● Activity
Would you return, word for word, the lines of the data below from the line with "Click Hinzufügen next to Block" through the line with "Image resolution: width=500", and no others?
BEGIN
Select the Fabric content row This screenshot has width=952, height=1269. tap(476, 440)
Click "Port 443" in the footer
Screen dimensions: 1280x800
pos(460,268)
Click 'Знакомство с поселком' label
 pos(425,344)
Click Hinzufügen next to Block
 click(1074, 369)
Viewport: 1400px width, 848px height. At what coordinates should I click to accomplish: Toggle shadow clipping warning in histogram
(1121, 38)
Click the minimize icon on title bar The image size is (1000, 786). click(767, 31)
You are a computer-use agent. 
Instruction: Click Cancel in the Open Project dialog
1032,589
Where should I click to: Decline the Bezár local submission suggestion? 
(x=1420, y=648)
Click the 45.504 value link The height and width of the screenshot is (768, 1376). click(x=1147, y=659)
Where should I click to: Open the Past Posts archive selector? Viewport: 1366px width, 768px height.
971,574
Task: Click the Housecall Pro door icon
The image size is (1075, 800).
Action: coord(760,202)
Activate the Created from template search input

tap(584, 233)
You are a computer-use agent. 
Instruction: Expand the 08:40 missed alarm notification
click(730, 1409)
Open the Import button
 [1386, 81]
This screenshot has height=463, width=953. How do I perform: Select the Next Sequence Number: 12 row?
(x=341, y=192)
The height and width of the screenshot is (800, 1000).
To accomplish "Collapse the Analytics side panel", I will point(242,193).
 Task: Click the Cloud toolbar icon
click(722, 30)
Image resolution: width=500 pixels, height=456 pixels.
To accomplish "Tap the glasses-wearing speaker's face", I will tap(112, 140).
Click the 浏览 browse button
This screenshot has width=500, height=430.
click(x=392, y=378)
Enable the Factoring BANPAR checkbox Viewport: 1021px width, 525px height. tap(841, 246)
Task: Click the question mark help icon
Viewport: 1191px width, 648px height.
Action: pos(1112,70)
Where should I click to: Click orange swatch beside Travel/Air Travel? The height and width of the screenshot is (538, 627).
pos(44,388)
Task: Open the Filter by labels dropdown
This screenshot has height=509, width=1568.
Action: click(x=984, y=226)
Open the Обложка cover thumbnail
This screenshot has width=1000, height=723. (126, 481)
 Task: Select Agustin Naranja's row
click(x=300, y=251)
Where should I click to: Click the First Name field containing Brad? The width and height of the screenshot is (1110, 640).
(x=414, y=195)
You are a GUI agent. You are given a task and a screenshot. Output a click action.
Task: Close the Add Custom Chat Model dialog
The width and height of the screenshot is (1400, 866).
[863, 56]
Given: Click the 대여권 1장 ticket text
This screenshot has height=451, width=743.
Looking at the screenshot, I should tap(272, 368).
END
● Response for this exercise
Click Hinzufügen next to Block
 click(1074, 369)
Viewport: 1400px width, 848px height. At what coordinates should I click to accomplish: Toggle shadow clipping warning in histogram
(1121, 38)
Click the minimize icon on title bar The image size is (1000, 786). click(767, 31)
You are a computer-use agent. 
Instruction: Click Cancel in the Open Project dialog
1032,589
Where should I click to: Decline the Bezár local submission suggestion? 
(x=1420, y=648)
Click the 45.504 value link The height and width of the screenshot is (768, 1376). click(x=1147, y=659)
Where should I click to: Open the Past Posts archive selector? Viewport: 1366px width, 768px height.
971,574
Task: Click the Housecall Pro door icon
The image size is (1075, 800).
Action: coord(760,202)
Activate the Created from template search input

tap(584, 233)
You are a computer-use agent. 
Instruction: Expand the 08:40 missed alarm notification
click(730, 1409)
Open the Import button
 [1386, 81]
This screenshot has height=463, width=953. How do I perform: Select the Next Sequence Number: 12 row?
(x=341, y=192)
The height and width of the screenshot is (800, 1000).
To accomplish "Collapse the Analytics side panel", I will point(242,193).
 Task: Click the Cloud toolbar icon
click(722, 30)
Image resolution: width=500 pixels, height=456 pixels.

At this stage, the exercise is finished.